--- Your goal ---
Would you retype, word for word, the line with "Check the 燃气分布式 option" and each line after it to the end of the entries below, leaving the pictures out?

---------- Extracted records

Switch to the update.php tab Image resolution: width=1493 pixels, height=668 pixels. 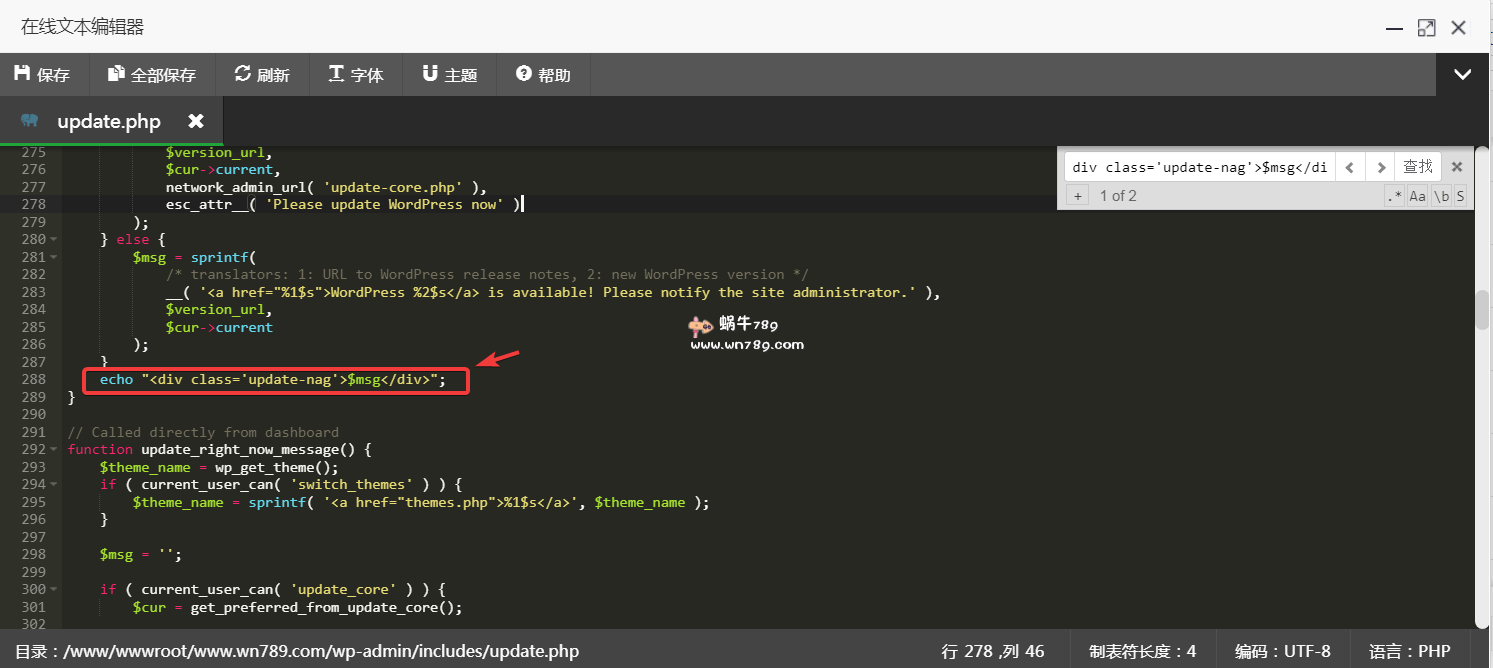(108, 122)
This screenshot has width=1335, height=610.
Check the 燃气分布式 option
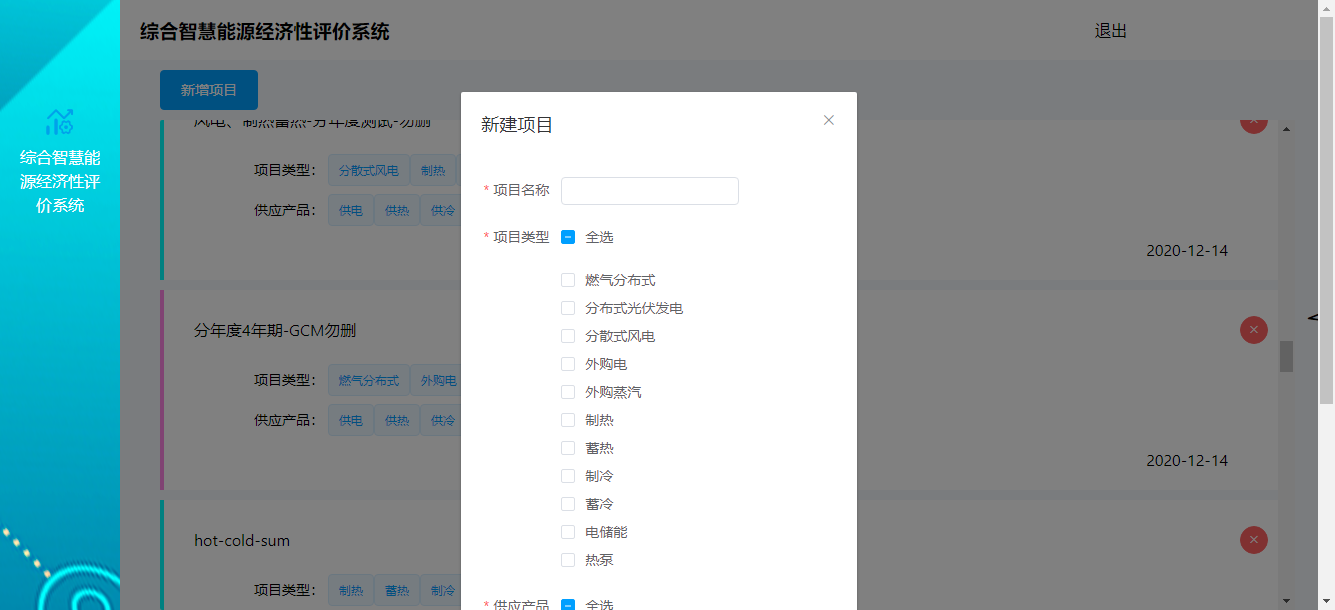pyautogui.click(x=568, y=280)
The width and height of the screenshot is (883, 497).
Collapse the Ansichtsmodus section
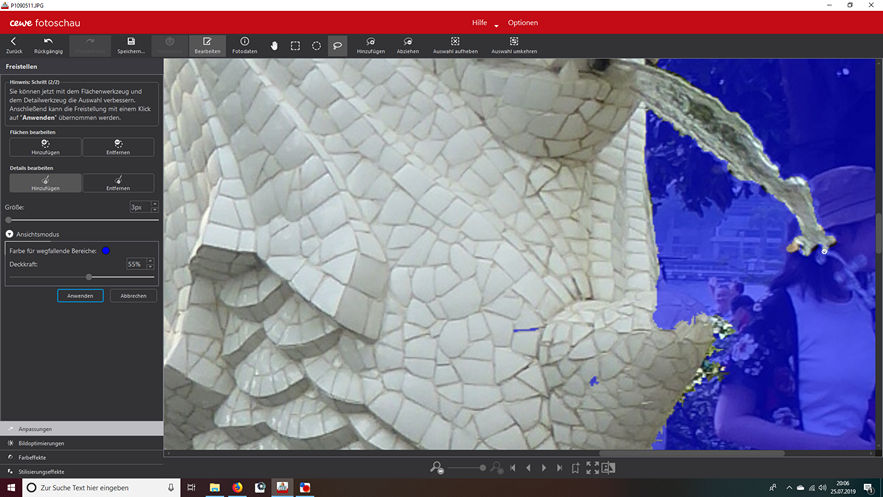click(10, 234)
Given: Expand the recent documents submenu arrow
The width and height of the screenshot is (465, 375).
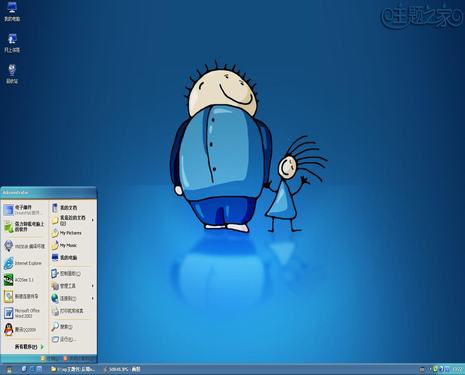Looking at the screenshot, I should click(93, 220).
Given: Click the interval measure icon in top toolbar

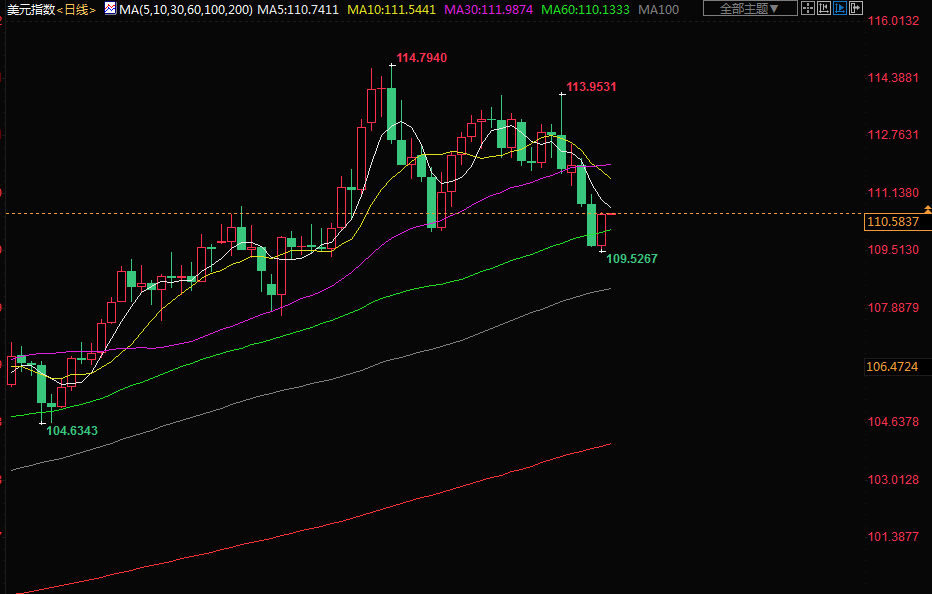Looking at the screenshot, I should [824, 9].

--------------------

--- Answer area ---
Check the 燃气分布式 option
pyautogui.click(x=568, y=280)
The width and height of the screenshot is (883, 497).
Collapse the Ansichtsmodus section
click(10, 234)
Given: Expand the recent documents submenu arrow
The width and height of the screenshot is (465, 375).
Looking at the screenshot, I should click(93, 220).
Given: Click the interval measure icon in top toolbar

Looking at the screenshot, I should [824, 9].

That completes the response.